The most commonly used inventory valuation methods under a perpetual


system are: first-in first-out (FIFO) last-in first-out (LIFO). Tastiway Sdn. Bhd.
calculates the value of its company’s inventory by using first-in first-out (FIFO) where
the company assume that the first items to enter the inventory are the first ones to be
used.

Tastiway Sdn.Bhd has limited warehouse which the company has only one
warehouse. The warehouse operates in normal working hours. So, for any issuing only
happen in the working hour. The company has hired four or five staffs for manage the
warehouse. The staffs who manage the storeroom will key-in or update the stock record
at least twice per year which at the end of month and in the middle of month. They will
also check and compare between physical quantity and quality of stock which recorded
in the system.

By using the Master Software, Tastiway Sdn. Bhd can easily to do their
bookkeeping record.

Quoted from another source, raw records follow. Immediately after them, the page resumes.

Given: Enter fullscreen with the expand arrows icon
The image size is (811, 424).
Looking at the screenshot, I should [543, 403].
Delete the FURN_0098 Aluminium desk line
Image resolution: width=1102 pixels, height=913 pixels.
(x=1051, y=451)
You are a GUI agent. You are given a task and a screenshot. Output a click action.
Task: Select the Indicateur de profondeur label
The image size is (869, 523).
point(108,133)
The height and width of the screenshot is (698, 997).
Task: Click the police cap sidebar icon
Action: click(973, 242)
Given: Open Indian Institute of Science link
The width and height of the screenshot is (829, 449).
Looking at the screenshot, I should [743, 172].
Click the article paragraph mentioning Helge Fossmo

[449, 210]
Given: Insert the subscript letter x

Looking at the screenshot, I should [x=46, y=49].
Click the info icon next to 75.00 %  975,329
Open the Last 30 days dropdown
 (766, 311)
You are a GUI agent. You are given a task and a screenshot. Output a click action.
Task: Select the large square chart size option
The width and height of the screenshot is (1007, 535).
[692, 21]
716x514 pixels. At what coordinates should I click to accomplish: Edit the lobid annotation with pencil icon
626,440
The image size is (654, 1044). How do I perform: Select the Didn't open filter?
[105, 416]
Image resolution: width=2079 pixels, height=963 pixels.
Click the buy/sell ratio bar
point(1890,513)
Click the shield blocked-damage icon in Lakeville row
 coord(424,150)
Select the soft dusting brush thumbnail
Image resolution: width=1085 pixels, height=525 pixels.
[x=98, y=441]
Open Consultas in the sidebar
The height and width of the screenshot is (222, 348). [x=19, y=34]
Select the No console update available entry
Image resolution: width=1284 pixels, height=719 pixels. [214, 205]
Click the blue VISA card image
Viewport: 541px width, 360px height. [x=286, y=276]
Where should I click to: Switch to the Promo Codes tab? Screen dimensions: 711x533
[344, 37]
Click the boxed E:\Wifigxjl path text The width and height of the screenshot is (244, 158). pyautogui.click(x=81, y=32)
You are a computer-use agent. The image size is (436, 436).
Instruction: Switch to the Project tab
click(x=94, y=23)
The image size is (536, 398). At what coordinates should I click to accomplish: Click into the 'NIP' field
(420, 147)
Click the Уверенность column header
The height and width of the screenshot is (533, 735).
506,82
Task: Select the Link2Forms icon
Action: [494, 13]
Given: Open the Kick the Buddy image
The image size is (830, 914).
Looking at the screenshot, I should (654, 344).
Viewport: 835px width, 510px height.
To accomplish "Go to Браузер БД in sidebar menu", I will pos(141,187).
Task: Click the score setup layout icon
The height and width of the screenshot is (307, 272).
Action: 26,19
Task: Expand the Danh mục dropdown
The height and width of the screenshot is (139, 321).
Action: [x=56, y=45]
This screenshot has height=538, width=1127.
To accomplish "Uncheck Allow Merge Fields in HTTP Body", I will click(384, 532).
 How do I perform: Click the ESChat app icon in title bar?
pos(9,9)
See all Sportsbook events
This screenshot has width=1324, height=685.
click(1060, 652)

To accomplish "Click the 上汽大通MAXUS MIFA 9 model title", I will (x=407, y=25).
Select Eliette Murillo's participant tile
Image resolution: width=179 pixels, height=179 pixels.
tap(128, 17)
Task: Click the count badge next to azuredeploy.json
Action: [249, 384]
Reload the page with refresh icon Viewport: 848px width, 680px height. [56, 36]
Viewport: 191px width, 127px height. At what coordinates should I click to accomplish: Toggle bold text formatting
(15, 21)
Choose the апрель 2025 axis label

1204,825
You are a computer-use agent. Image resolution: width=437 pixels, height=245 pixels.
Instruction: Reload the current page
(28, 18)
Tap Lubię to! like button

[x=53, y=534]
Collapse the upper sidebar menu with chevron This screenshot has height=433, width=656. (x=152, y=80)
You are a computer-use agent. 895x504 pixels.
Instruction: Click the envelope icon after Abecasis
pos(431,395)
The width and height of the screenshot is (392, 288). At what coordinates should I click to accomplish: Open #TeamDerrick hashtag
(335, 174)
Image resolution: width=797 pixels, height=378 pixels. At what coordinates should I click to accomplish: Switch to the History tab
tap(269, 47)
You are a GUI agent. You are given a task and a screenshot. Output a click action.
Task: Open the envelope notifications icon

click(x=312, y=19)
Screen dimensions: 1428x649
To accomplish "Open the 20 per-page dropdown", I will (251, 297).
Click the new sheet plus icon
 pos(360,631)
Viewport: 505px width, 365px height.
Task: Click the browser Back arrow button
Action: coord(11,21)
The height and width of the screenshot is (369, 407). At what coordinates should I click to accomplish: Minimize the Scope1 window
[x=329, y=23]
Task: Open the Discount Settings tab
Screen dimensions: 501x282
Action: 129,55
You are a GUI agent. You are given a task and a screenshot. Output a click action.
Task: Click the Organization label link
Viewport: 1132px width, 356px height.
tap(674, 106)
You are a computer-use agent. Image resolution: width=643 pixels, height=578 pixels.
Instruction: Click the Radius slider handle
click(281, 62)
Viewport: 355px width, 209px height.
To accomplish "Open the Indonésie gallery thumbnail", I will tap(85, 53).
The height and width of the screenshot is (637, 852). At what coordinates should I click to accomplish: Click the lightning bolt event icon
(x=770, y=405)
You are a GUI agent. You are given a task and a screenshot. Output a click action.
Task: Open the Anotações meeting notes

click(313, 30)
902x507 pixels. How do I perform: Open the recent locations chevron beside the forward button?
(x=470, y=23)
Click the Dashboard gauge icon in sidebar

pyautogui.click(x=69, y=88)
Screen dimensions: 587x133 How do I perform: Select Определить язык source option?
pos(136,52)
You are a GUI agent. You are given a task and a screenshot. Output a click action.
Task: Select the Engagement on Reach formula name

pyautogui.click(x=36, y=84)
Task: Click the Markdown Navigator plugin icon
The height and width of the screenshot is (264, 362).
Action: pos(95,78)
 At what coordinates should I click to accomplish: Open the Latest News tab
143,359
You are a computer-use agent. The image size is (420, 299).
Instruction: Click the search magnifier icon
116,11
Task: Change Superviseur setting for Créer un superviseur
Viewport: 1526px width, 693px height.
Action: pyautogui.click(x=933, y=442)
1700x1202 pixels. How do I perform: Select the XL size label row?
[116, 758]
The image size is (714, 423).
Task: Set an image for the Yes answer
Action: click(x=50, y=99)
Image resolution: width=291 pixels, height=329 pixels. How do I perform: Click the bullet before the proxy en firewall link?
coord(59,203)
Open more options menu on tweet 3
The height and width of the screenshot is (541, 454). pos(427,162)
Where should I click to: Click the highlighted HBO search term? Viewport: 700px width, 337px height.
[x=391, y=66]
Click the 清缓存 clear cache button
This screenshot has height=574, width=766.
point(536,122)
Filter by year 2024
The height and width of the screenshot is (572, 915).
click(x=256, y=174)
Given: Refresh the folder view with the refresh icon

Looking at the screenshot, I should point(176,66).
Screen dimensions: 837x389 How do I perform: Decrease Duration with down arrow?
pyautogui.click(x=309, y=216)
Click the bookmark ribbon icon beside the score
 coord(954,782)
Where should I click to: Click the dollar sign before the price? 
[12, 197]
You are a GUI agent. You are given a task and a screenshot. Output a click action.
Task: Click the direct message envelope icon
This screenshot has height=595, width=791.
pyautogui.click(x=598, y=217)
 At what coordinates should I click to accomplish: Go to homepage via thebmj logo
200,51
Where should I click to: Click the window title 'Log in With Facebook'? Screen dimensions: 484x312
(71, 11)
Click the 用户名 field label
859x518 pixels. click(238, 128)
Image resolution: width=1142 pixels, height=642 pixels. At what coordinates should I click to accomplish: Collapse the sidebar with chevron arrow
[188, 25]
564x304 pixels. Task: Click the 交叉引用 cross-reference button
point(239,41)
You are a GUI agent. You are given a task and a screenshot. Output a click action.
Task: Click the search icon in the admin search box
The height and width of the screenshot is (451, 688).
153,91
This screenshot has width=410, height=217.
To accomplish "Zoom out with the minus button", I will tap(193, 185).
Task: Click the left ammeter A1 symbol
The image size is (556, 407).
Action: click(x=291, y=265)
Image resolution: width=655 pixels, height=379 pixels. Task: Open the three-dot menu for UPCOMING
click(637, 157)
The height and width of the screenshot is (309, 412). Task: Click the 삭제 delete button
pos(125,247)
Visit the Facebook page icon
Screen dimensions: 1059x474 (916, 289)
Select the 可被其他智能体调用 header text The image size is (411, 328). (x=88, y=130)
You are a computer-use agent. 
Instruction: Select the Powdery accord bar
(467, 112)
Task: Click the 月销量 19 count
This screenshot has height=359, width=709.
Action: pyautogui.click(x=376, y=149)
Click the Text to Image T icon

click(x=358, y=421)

This software enables the staffs in company to handle and speed
up all accounting functions in the business. It also can help to handle multiple company
transactions. Besides, Tastiway also has implemented a software for stock keeping
which is UBS Stock. It was a real-time system that updates the stock immediately after
entries. By using this kind of software, the storekeepers will have superior control over
the inventory since the software can control and track all the movement of inventory
in the company. Besides the software has ability to handle multiple company
transactions therefore the manager can control the inventory of each arm of business
separately.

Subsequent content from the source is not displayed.